------ Dataset

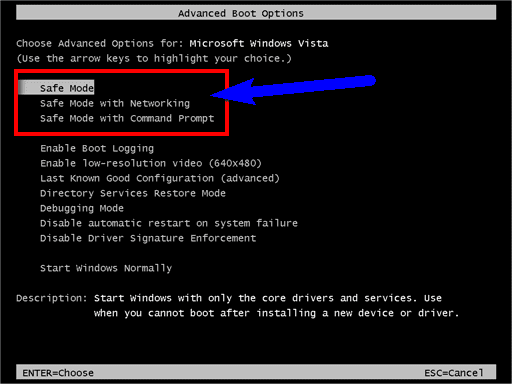Choose Start Windows Normally
Image resolution: width=512 pixels, height=384 pixels.
click(x=106, y=268)
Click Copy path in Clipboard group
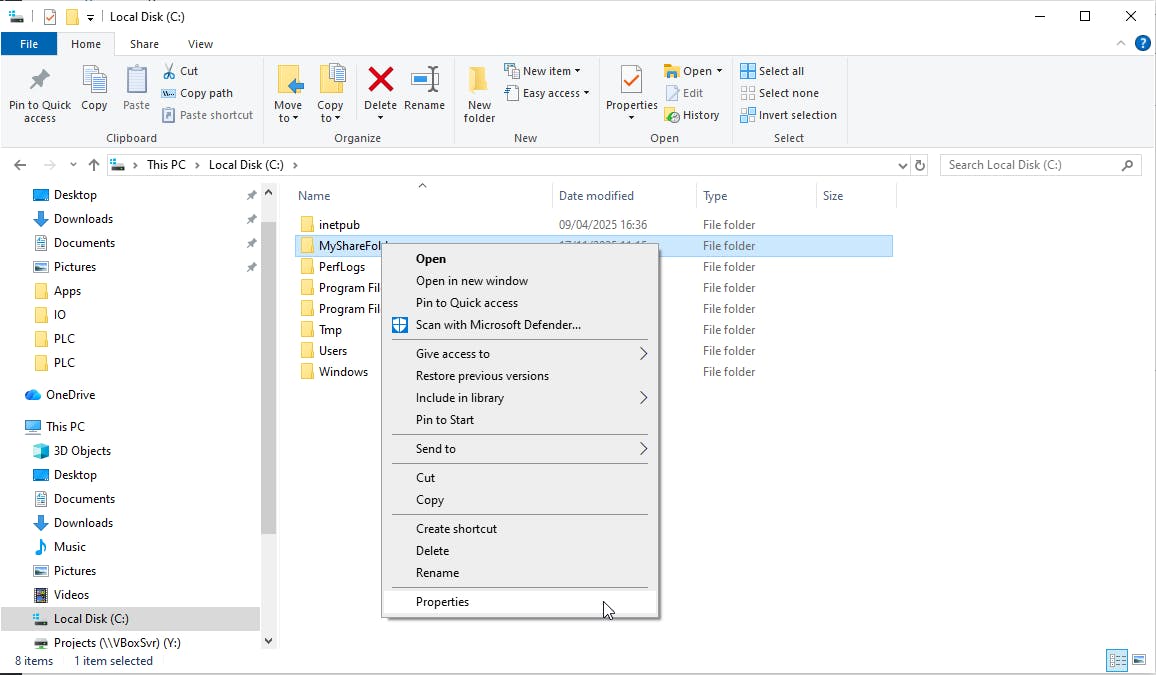Screen dimensions: 1156x675 [197, 93]
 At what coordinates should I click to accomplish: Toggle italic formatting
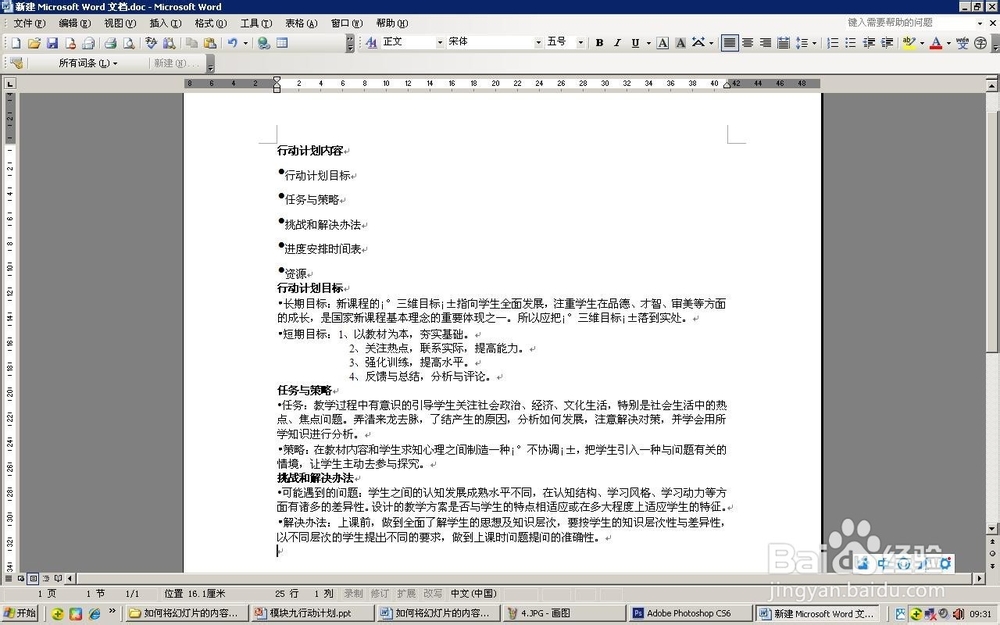(x=617, y=42)
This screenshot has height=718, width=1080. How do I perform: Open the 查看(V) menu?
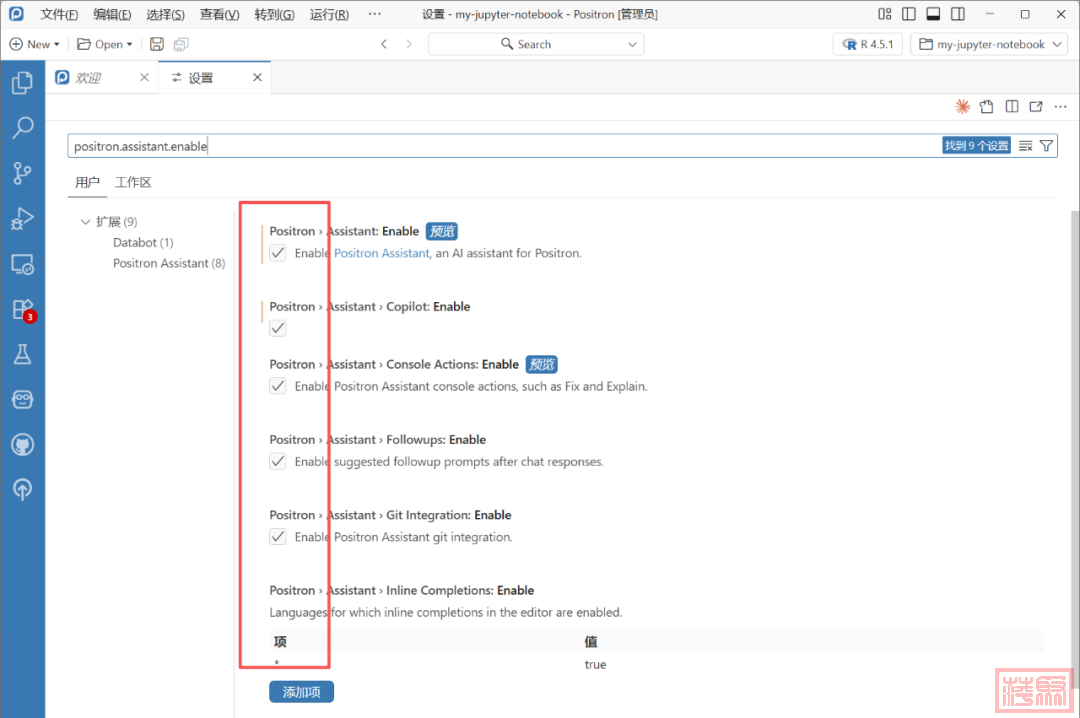[219, 15]
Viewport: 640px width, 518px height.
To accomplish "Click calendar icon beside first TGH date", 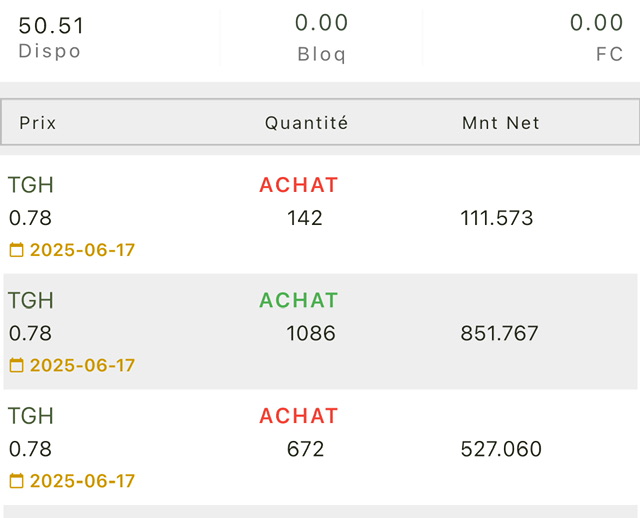I will pos(16,249).
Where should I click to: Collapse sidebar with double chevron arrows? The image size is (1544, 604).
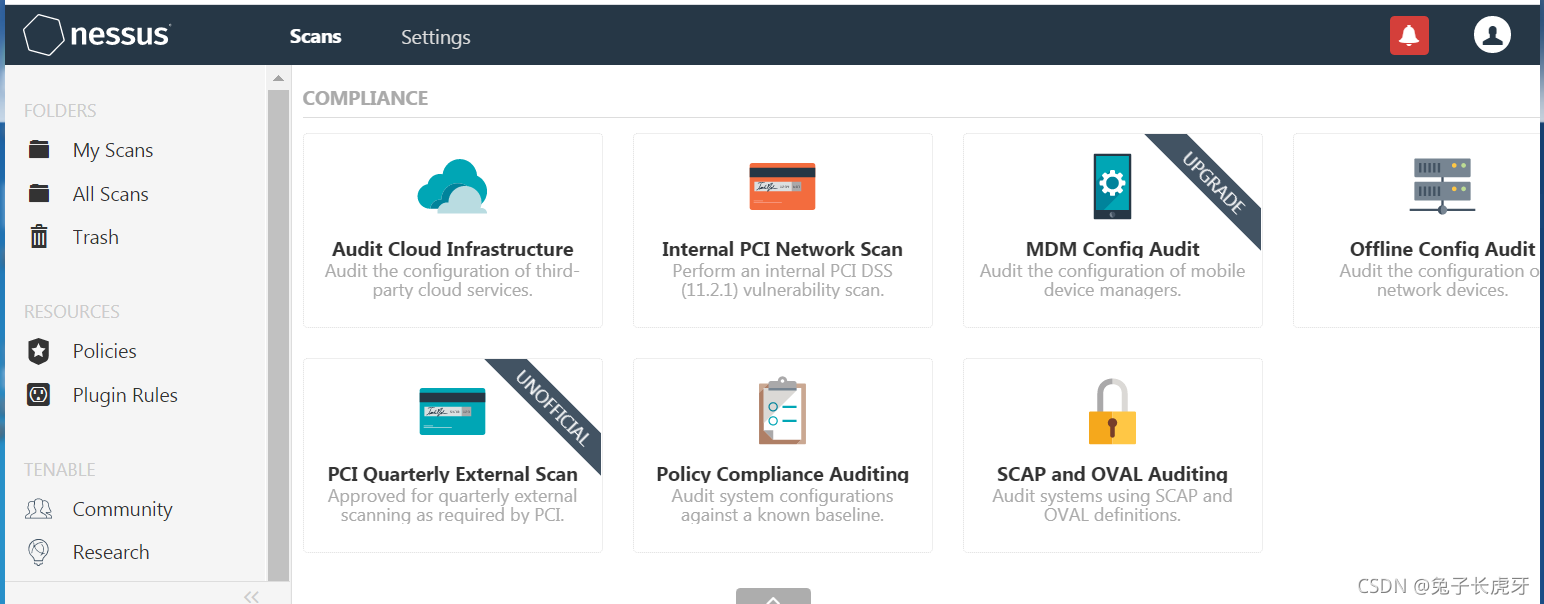(x=251, y=596)
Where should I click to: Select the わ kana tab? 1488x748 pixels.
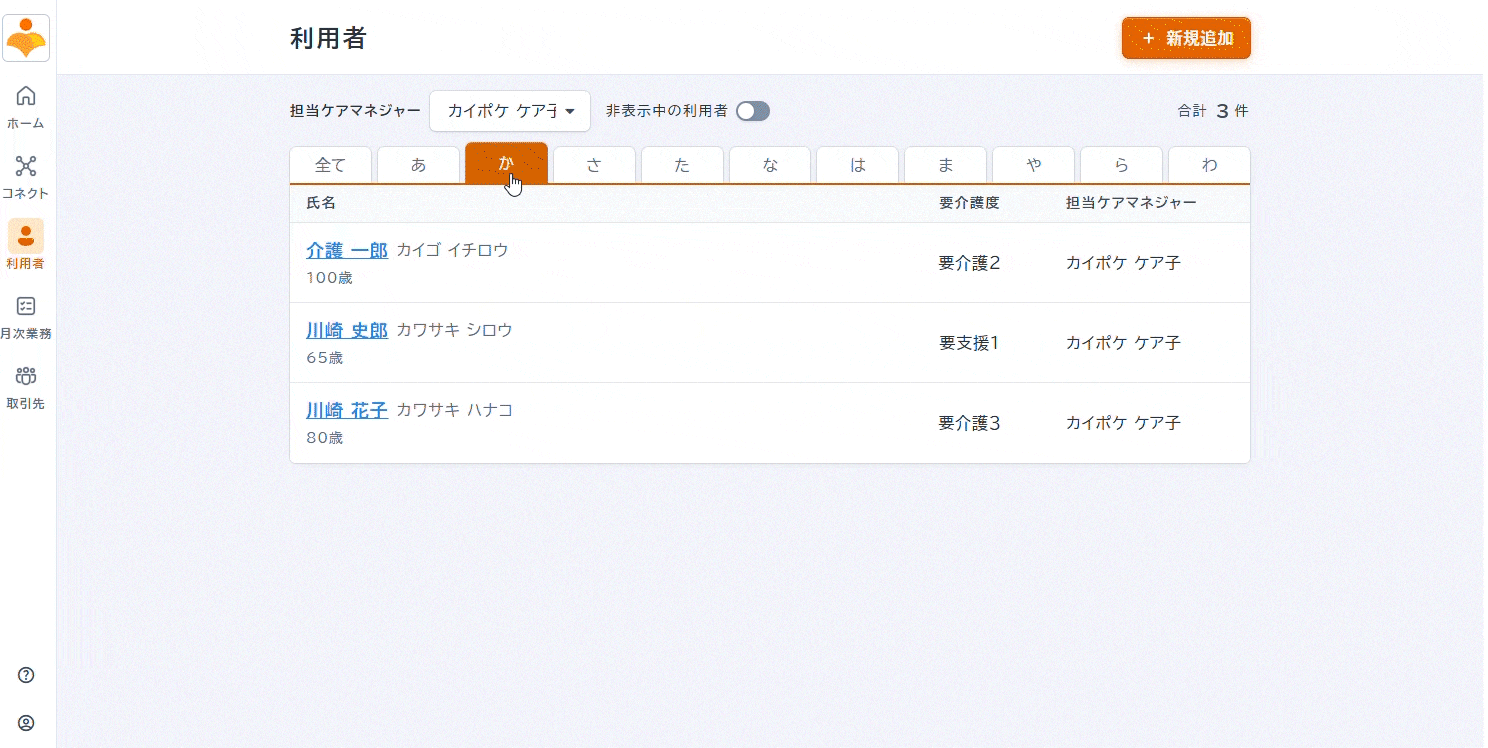1209,165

------------

_Exercise directions:_
Locate the line containing "Where should I click to: Select" in the material above, then repeat it and every later line exactly, with no pictures.

_Your response:_
Where should I click to: Select the わ kana tab? 1488x748 pixels.
1209,165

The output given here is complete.